Rewrite the records below with each "row" changed to "entry" and everything else unchanged, leaving the pictures out of the answer.

------------------------------------------------------------

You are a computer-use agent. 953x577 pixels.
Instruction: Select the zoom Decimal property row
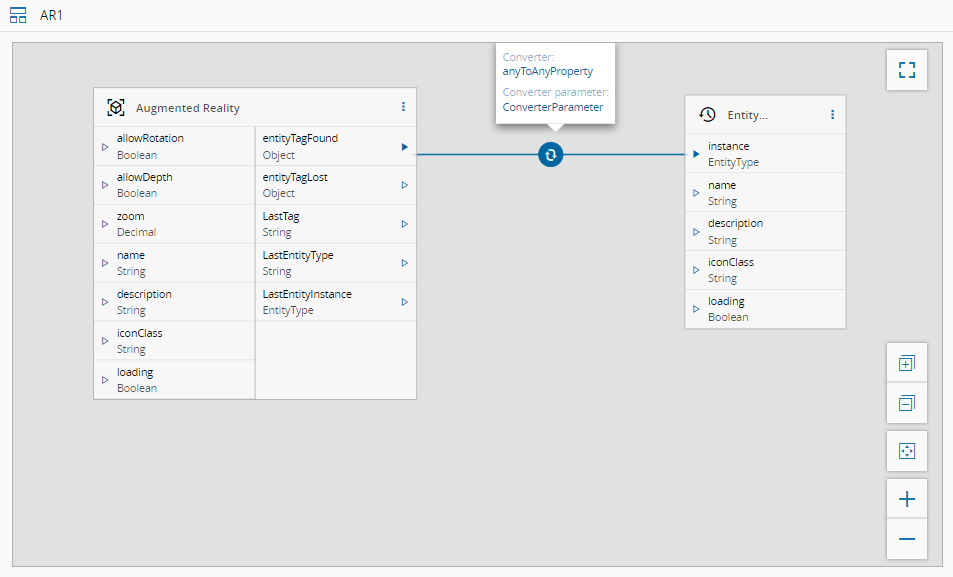(x=174, y=224)
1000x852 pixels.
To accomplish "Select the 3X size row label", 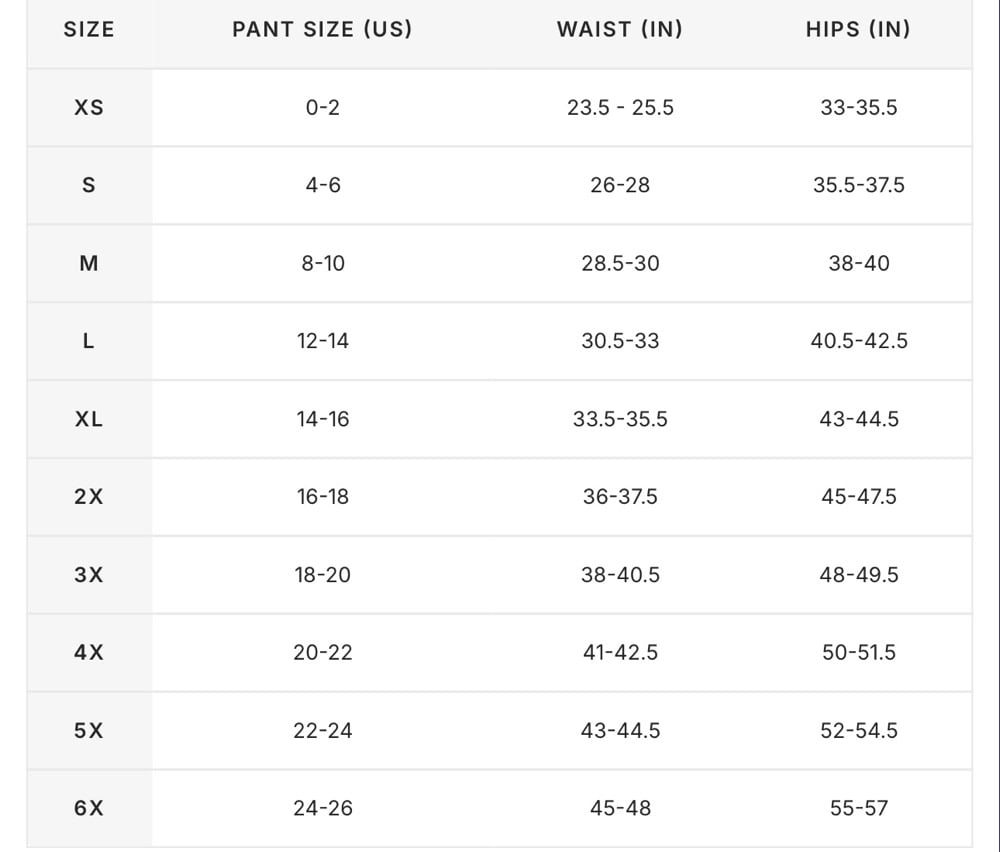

------------------------------------------------------------

- _Result of this task_:
You are a computer-use agent. 953x577 pixels.
Instruction: Select the zoom Decimal property entry
(x=174, y=224)
1000x852 pixels.
To accomplish "Select the 3X size entry label", 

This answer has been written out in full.